● **What is needed**
Repeat only the lines below from the one that contains "The height and" through the final line, exactly. Omit pictures.

[Dataset entries]
------------------------
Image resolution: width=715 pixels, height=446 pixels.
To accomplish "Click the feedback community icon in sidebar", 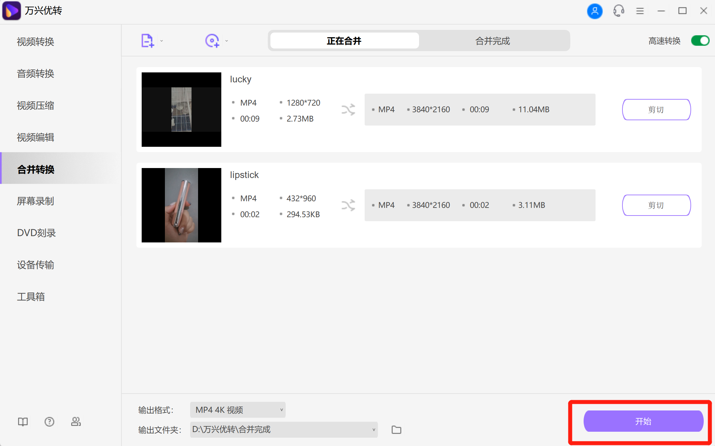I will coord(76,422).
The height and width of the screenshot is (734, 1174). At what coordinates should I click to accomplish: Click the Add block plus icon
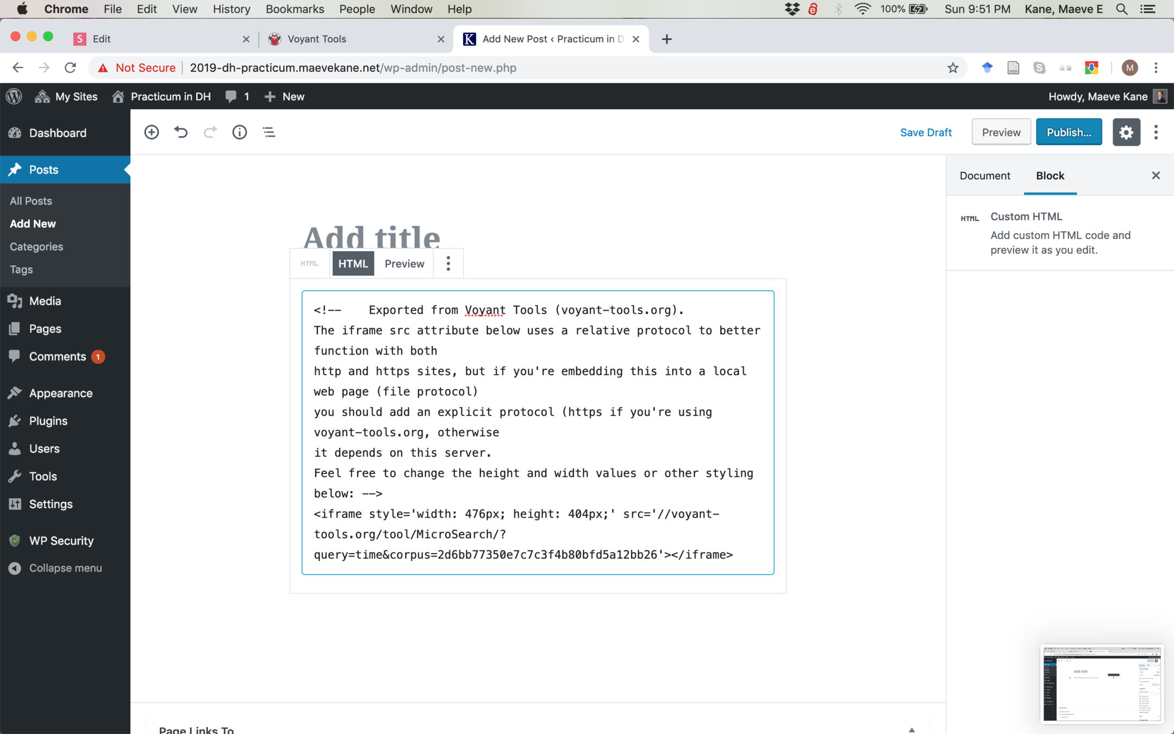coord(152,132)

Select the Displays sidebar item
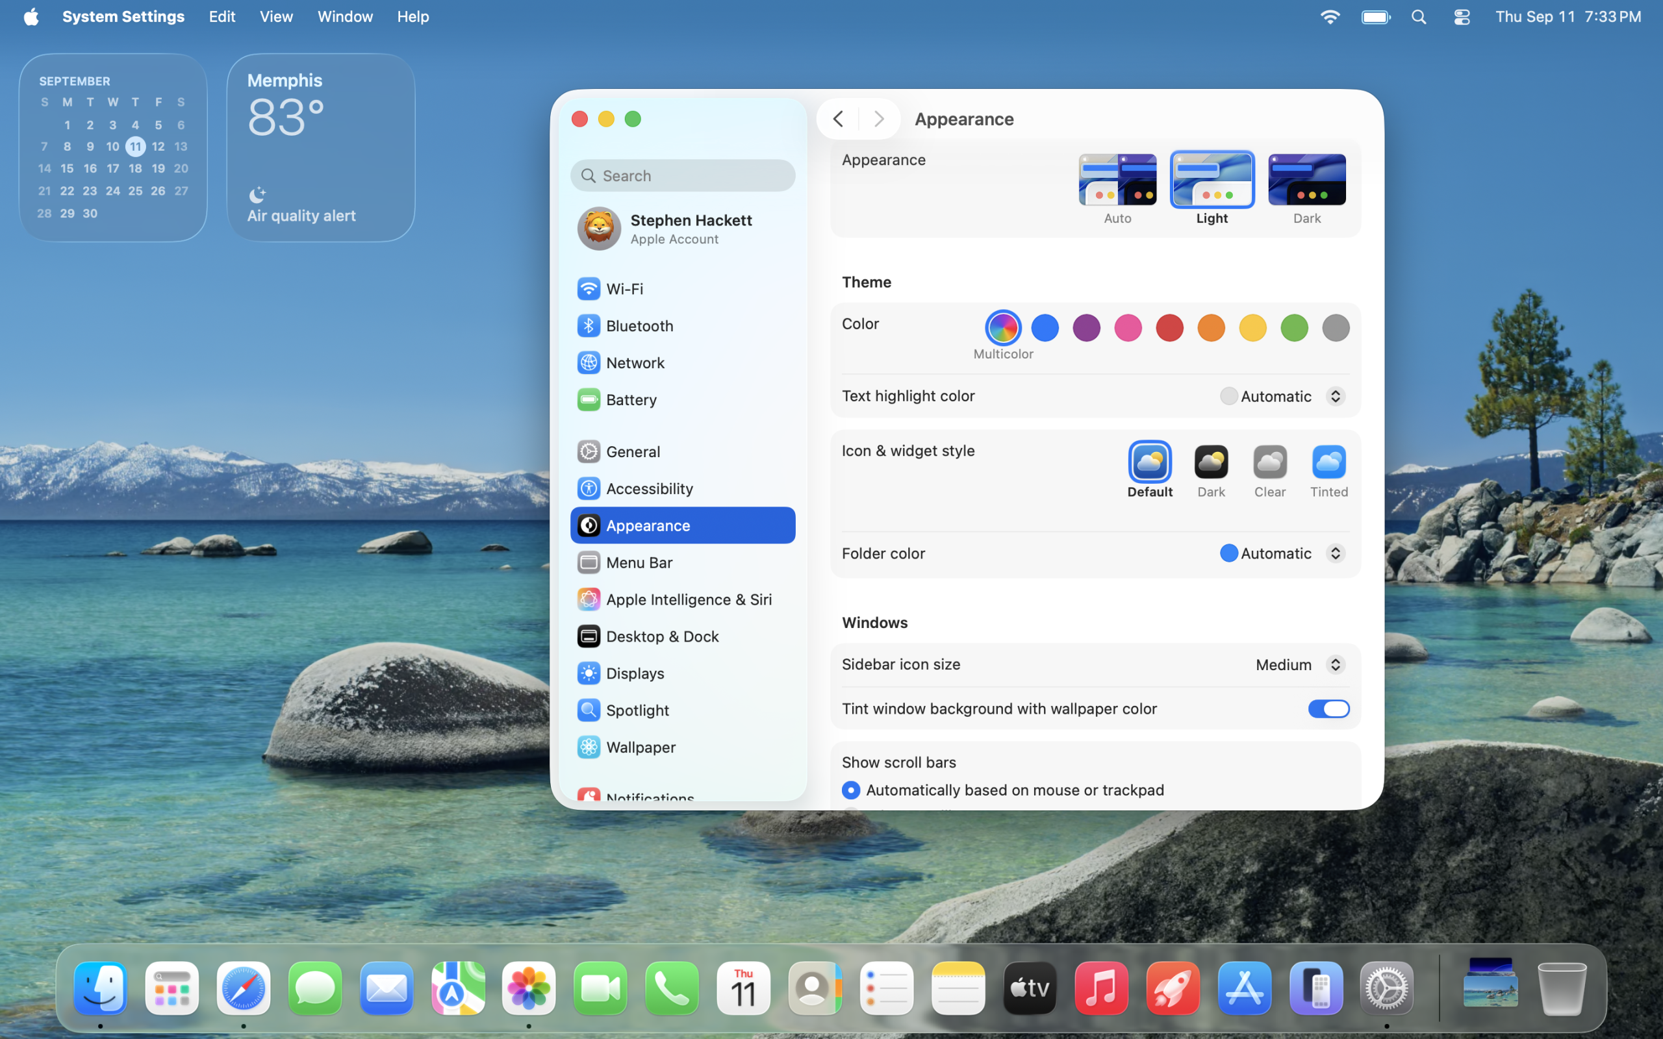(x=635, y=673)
------------------------
● **Completed exercise**
The height and width of the screenshot is (734, 1174). At what coordinates should I click to accomplish: Click the Add block plus icon
coord(152,132)

Select the Displays sidebar item
(x=635, y=673)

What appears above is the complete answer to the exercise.